La risoluzione delle ambiguità e dei paradossi presenti nella realtà è forse la funzione principale dell’ideologia. Intesa secondo la teorizzazione di Slavoj Žižek, questa è un sistema di fantasie che operano a livello subconscio, al di là della volontà del soggetto. Questo può essere anche consapevole che una certa azione è dettata da una determinata ideologia, ma agisce come se non lo fosse. John Wick sa benissimo che nessun omicidio gli potrà ridare l’amore della sua vita o quel che gli era rimasto, ma li ammazzerà comunque tutti. Alternative non ne ha: se non perseguitasse i suoi nemici, troveremmo John Wick triste e solo su una panchina, in versione meme sad Keanu. Tutto il suo essere crollerebbe, la sua psiche si piegherebbe sotto il peso di un lutto che non è in grado di affrontare, men che meno in completa solitudine. Chiunque gli ricordi come tutta quella violenza sia inutile non lo convince affatto a desistere, ma lo aizza. Questo perché vivere senza fantasie ideologiche è impossibile, significherebbe vivere senza gli strumenti che ci consentono di interpretare il mondo. Ogni tentativo di fuoriuscire dal mondo criminale, l’unica ideologia rimastagli, rimarrà per questo vano.

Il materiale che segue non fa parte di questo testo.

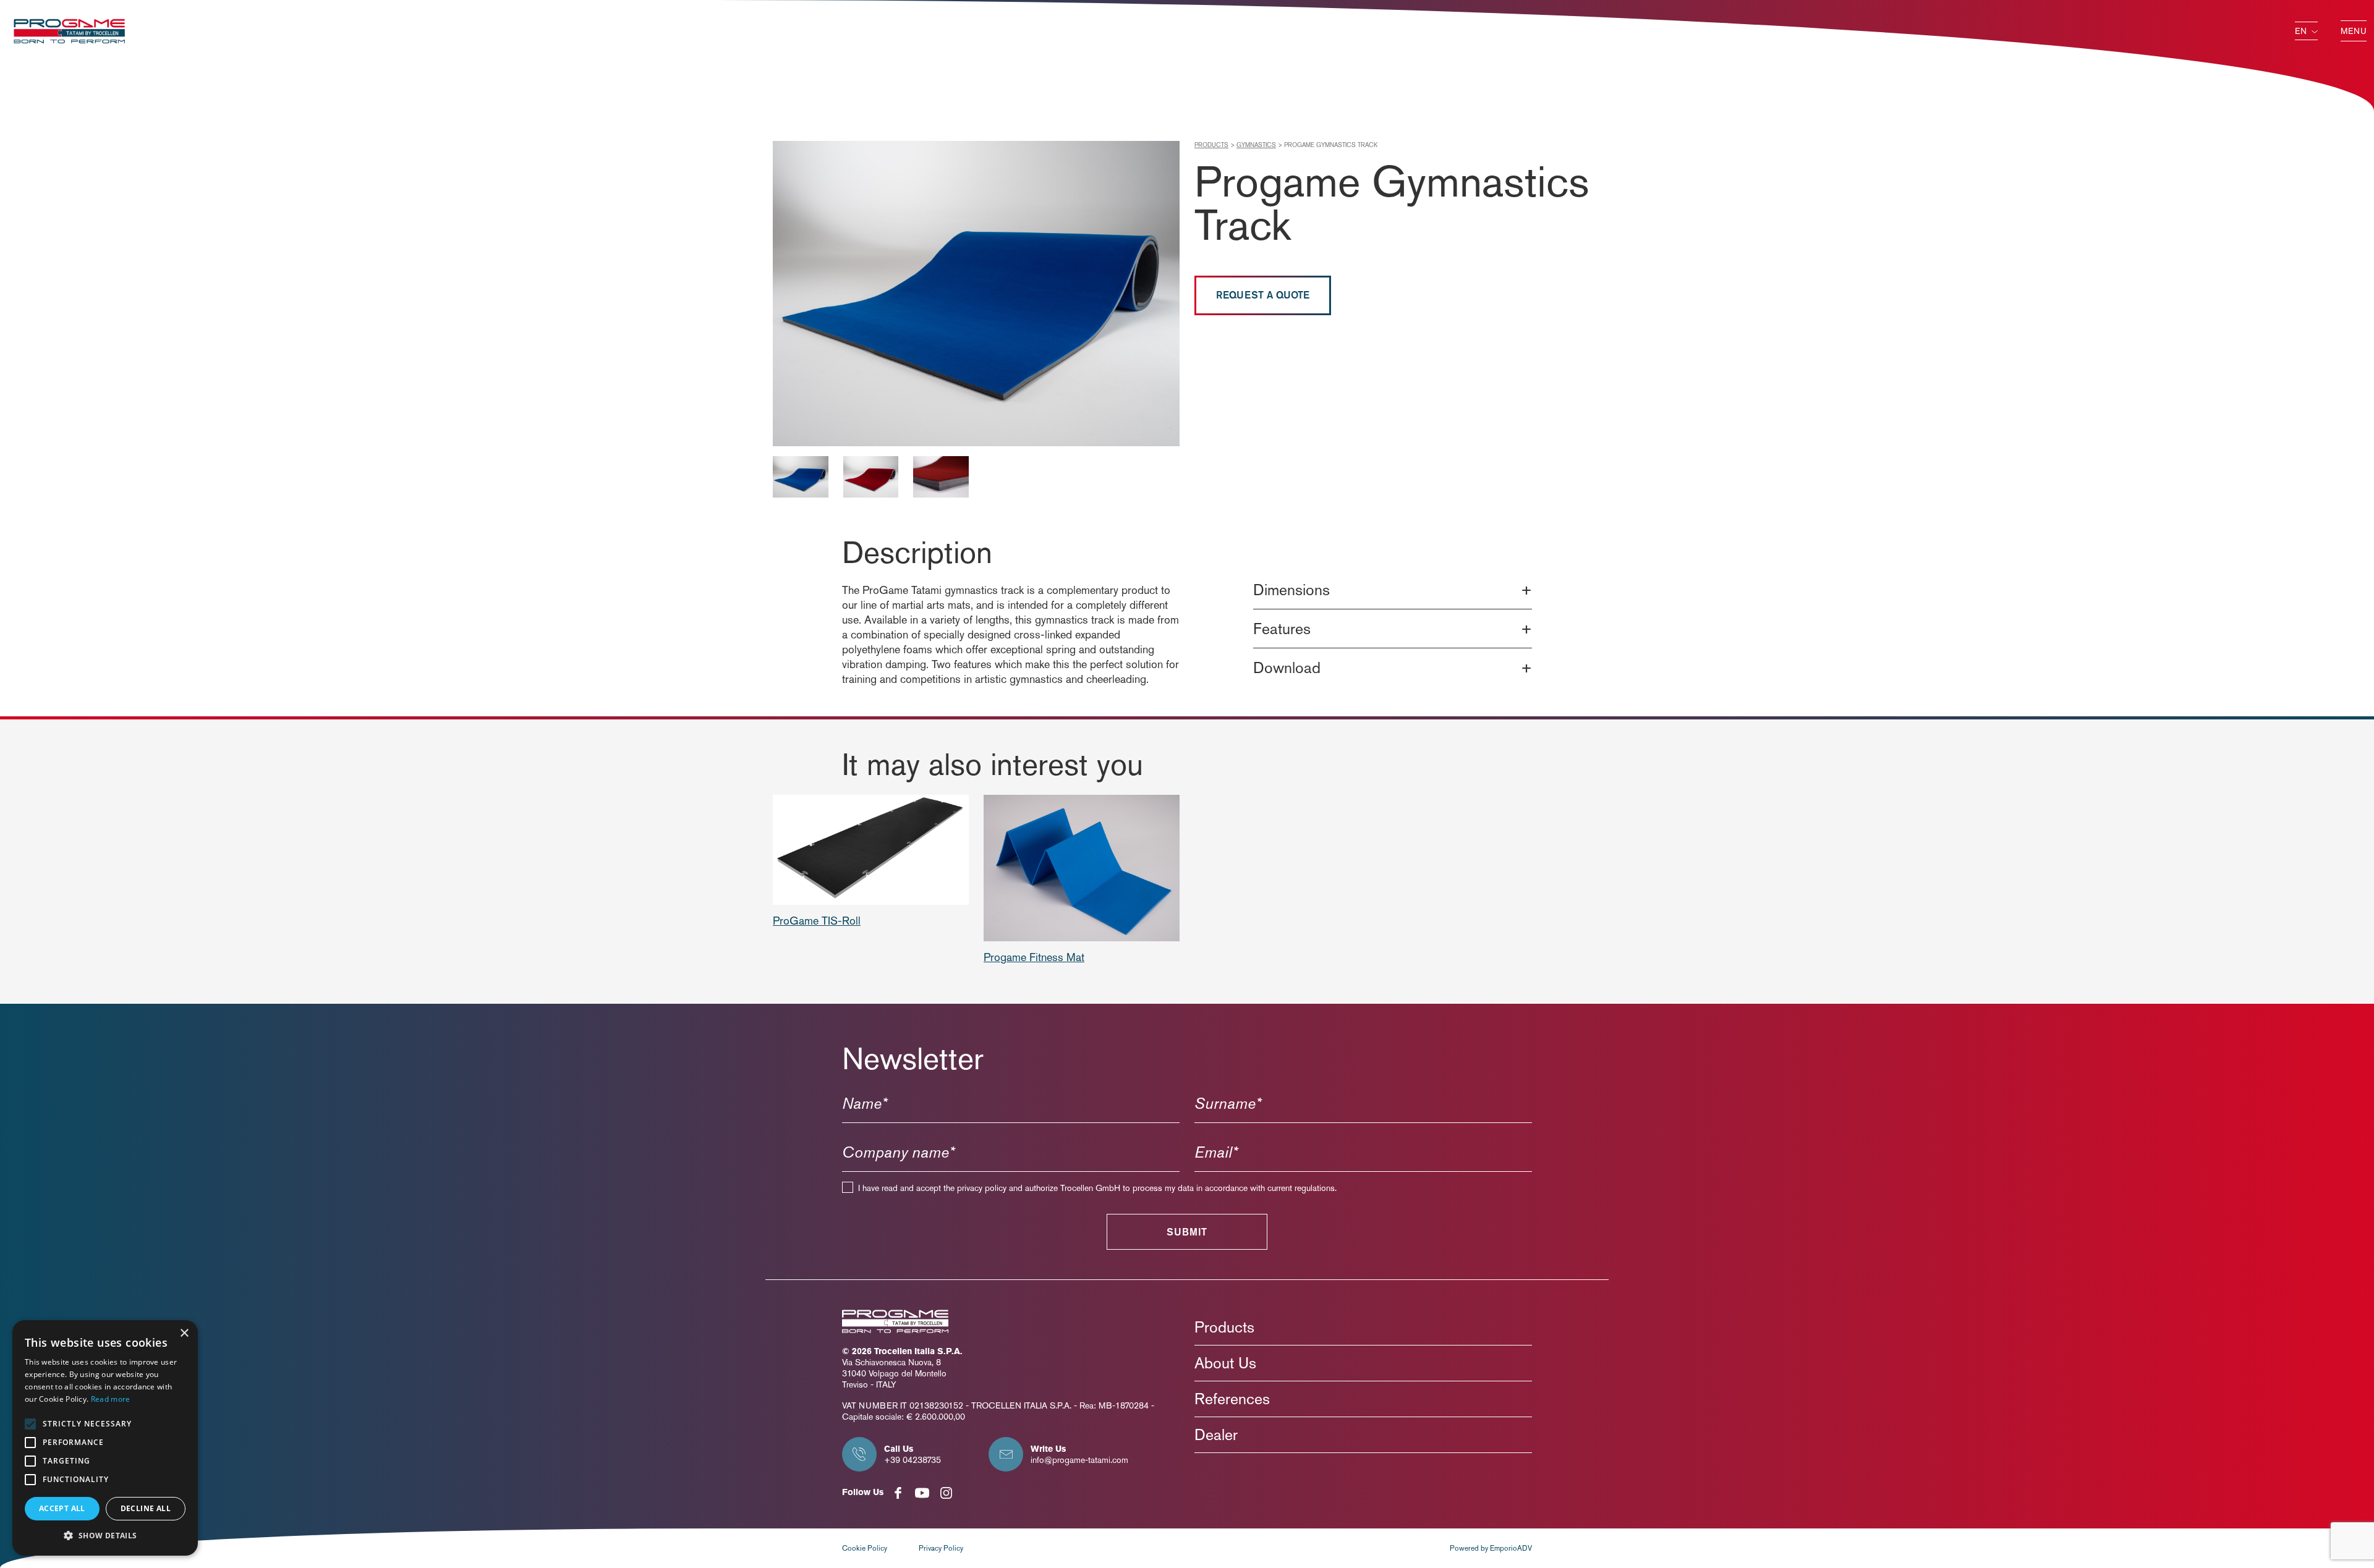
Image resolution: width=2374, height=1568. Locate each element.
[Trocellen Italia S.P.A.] (69, 29)
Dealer (1216, 1434)
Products (1211, 145)
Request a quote (1262, 295)
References (1232, 1398)
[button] (105, 1535)
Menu (2354, 31)
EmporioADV (1511, 1548)
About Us (1225, 1363)
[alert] (105, 1438)
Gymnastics (1256, 145)
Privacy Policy (941, 1548)
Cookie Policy (864, 1548)
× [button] (184, 1333)
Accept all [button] (62, 1508)
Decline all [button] (146, 1508)
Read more (110, 1399)
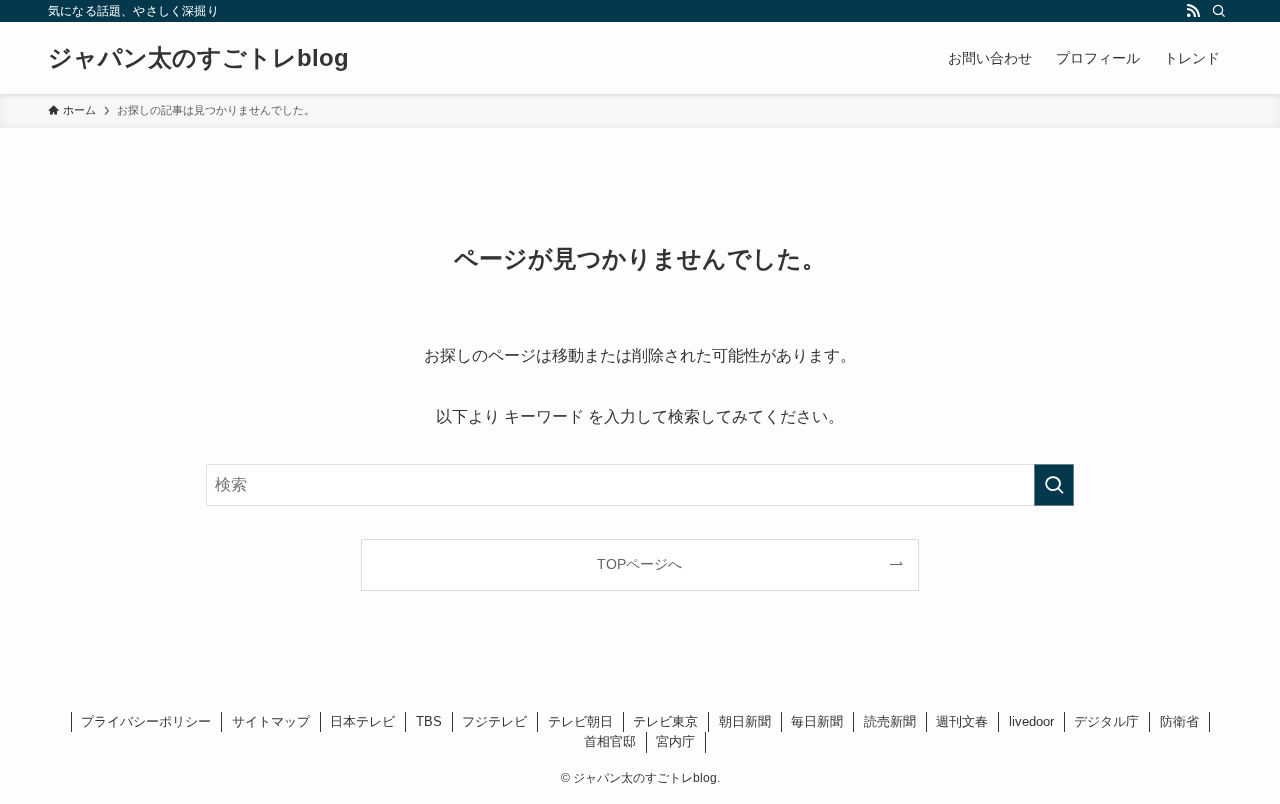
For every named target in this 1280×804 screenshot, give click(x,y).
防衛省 (1179, 721)
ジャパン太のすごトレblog (198, 58)
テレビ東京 (665, 721)
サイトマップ (271, 721)
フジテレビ (494, 721)
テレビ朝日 (580, 721)
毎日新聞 (817, 721)
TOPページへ (639, 564)
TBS (429, 721)
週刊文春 (962, 721)
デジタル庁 (1106, 721)
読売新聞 (890, 721)
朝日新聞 (745, 721)
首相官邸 (610, 741)
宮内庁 (675, 741)
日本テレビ (362, 721)
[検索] (1219, 11)
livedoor (1031, 721)
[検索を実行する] (1054, 485)
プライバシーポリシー (146, 721)
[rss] (1193, 11)
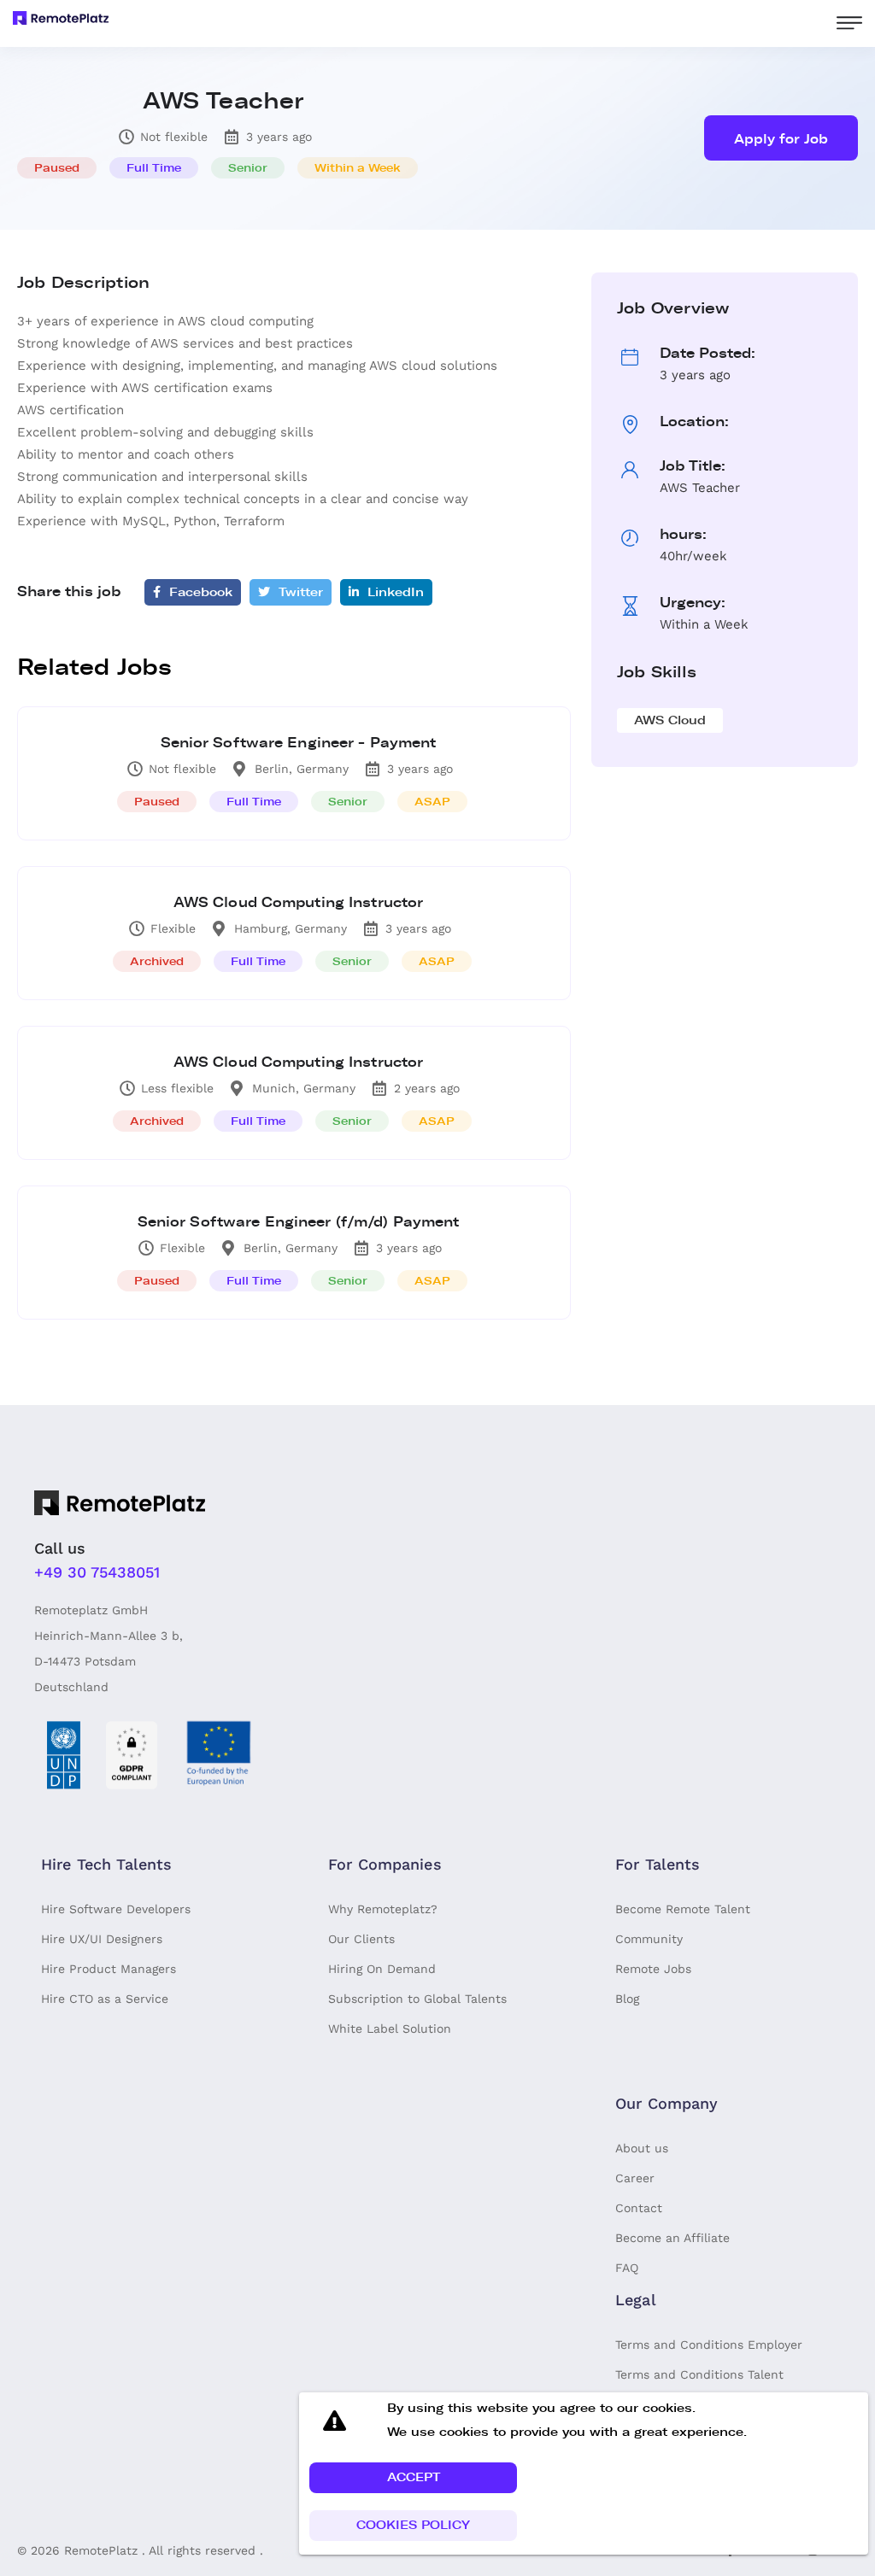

Nel modo in cui la saga di John Wick tratta il suo protagonista c’è un amore che dovrebbe insegnare molto a chi si propone di combattere certe idee con il metodo del debunking. Come sottolineato da Wu Ming 1 in La Q di Qomplotto, smontare semplicemente il castello ideologico altrui non ha altro risultato che un arrocco sulle proprie posizioni, che finiscono per proteggere questioni che andrebbero affrontate attraverso l’azione collettiva. Non si può distruggere senza inventare. Diventa quasi un obbligo, allora, citare in chiusura uno dei film più radicali degli ultimi anni, Bussano alla porta di M. Night Shyamalan, grande allegoria delle tensioni ideologiche contemporanee. Più tempo si tengono fuori persone convinte di un’apocalisse in atto, più queste saranno disposte a tutto pur di evitarla, anche ad atti osceni. Persone che, come tutti, amano o vorrebbero amare. E sarà forse l’amore a salvare il mondo.